X2S-Net:基于双平面X线片的脊柱三维重建

Abstract: The three-dimensional model of the spine plays an important role in treating spinal disorders such as scoliosis. However, traditional methods for spinal three-dimensional reconstruction suffer from issues such as long processing time, subjectivity, and high radiation exposure. We propose a spinal three-dimensional reconstruction network based on biplanar X-ray images, termed X2S-Net. The network takes the anteroposterior and lateral X-ray images of the patient as input and reconstructs the corresponding voxel model of the spine using a parallel encoder, a three-dimensional reconstruction module, and a segmentation supervision module, achieving end-to-end generation from X-ray images to visualized three-dimensional models. In the feature extraction stage, X2S-Net employs a parallel feature encoder designed for the characteristics of biplanar X-ray images to extract spatial information of the spine and incorporates a multi-scale channel attention mechanism for feature extraction. In the three-dimensional modeling stage, X2S-Net combines traditional image segmentation tasks with a segmentation supervision module to improve the three-dimensional reconstruction results. The experimental results on the dataset demonstrate that this method effectively utilizes the input information from biplanar X-ray images for three-dimensional reconstruction of the spine, achieving an average Hausdorff distance of 6.95mm and a Dice coefficient of 92.01% across the datasets.
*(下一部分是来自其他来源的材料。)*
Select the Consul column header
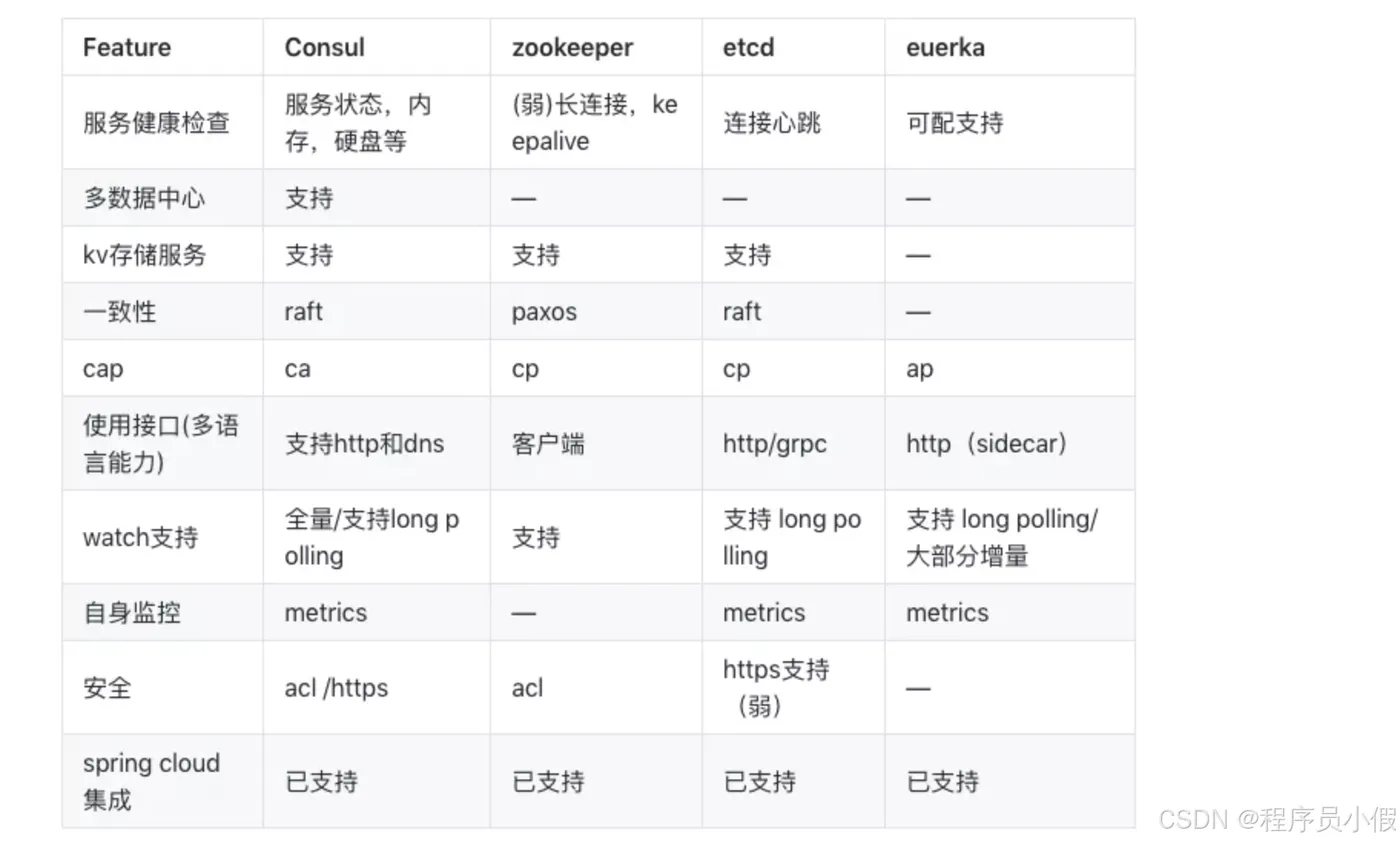This screenshot has height=844, width=1400. (325, 47)
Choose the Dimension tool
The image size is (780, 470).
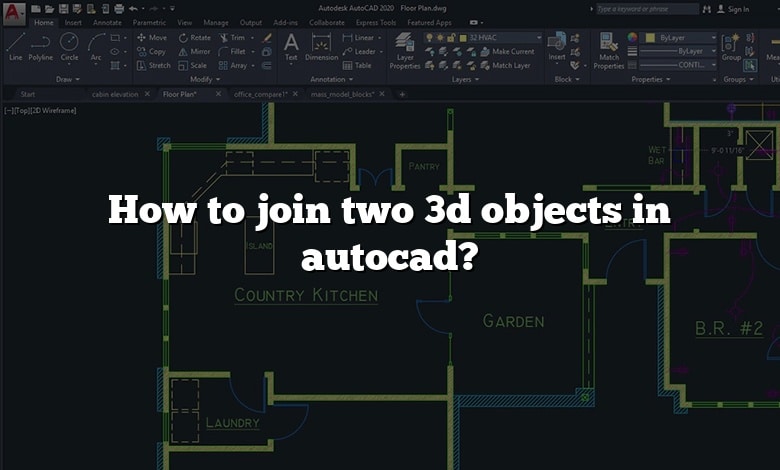click(x=321, y=46)
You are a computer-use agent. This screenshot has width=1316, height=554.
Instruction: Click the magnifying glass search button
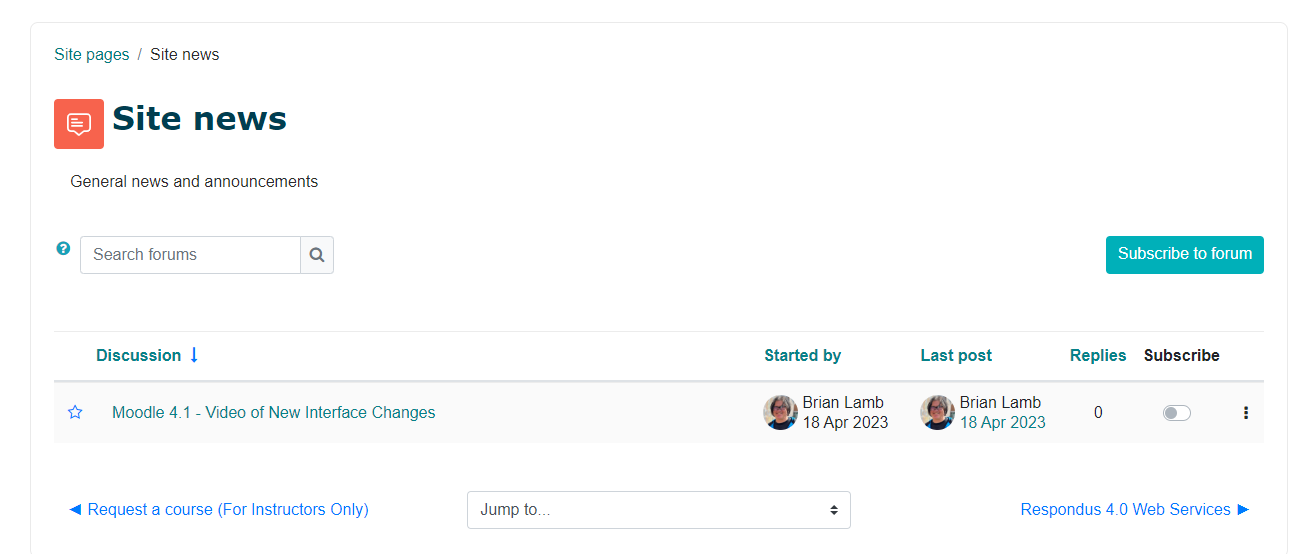pyautogui.click(x=317, y=255)
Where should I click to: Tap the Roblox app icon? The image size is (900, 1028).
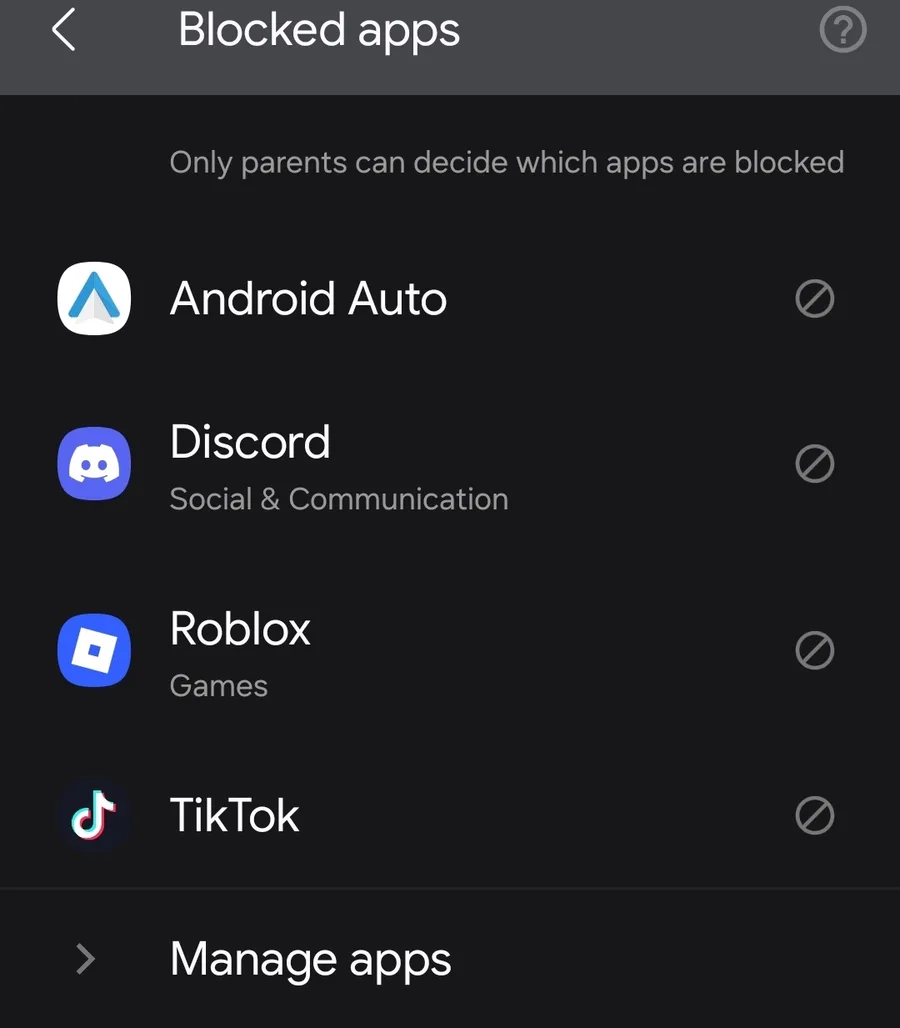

摘要: 脊柱的三维模型在治疗脊柱侧弯等脊柱疾病时发挥着重要的作用,但传统的脊椎三维重建方法存在耗时长、主观性强、辐射大等问题。为应对这些挑战,本文提出了一种基于双平面X线片的脊柱三维重建网络,即X2S-Net。该网络利用患者的正位和左侧位X线片作为输入,通过双视角平行编码器、三维重建模块以及分割监督模块后重建出对应位置的脊柱体素模型,实现了从X线片到可视化三维模型的端到端生成。X2S-Net在特征提取阶段使用了针对双平面X线片特点而设计的平行特征编码器用于提取脊柱的空间信息,并设计了多尺度通道注意力机制用于提取特征。在三维模型阶段,X2S-Net结合了传统图像分割任务设计了分割监督模块以提高三维重建效果。最终X2S-Net在数据集上的实验结果表明本方法能够充分利用双平面X线片的输入信息对脊柱进行三维重建,各数据集的平均Hausdorff距离达到了6.95mm且Dice系数达到了92.01%。